Top of SUPPLIED DATA

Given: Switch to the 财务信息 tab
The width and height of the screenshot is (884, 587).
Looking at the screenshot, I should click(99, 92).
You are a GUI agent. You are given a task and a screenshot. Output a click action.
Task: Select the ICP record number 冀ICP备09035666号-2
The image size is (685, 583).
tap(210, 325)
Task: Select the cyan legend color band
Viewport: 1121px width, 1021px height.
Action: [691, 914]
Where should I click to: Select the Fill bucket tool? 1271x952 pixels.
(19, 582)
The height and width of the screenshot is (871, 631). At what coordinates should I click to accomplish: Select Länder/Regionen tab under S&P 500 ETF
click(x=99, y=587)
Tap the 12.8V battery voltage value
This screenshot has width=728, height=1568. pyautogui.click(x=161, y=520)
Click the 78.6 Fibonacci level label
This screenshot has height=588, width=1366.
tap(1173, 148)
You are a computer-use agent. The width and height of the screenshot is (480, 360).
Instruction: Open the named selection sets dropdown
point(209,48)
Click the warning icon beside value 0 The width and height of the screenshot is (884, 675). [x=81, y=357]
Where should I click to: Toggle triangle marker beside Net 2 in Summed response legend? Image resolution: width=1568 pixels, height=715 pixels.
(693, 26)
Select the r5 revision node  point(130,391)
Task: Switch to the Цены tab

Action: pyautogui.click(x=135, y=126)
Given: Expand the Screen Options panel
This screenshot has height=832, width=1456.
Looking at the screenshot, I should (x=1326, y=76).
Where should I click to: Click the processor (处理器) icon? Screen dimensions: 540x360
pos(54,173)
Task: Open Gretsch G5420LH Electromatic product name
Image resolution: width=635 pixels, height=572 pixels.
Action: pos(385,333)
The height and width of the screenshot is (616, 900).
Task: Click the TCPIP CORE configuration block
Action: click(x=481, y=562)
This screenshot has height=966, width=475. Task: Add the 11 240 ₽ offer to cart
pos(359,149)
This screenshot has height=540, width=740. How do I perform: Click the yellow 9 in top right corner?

Bottom of SUPPLIED DATA

• **WHAT YOU SHOULD DO**
Starting at the line that contains "Task: Switch to the Цены tab", transcribe every line through the last line of the entries above, exactly, and nothing else.

• **EXPECTED ANSWER**
Task: Switch to the Цены tab

Action: pyautogui.click(x=135, y=126)
Given: Expand the Screen Options panel
This screenshot has height=832, width=1456.
Looking at the screenshot, I should (x=1326, y=76).
Where should I click to: Click the processor (处理器) icon? Screen dimensions: 540x360
pos(54,173)
Task: Open Gretsch G5420LH Electromatic product name
Image resolution: width=635 pixels, height=572 pixels.
Action: pos(385,333)
The height and width of the screenshot is (616, 900).
Task: Click the TCPIP CORE configuration block
Action: click(x=481, y=562)
This screenshot has height=966, width=475. Task: Add the 11 240 ₽ offer to cart
pos(359,149)
This screenshot has height=540, width=740. How do I perform: Click the yellow 9 in top right corner?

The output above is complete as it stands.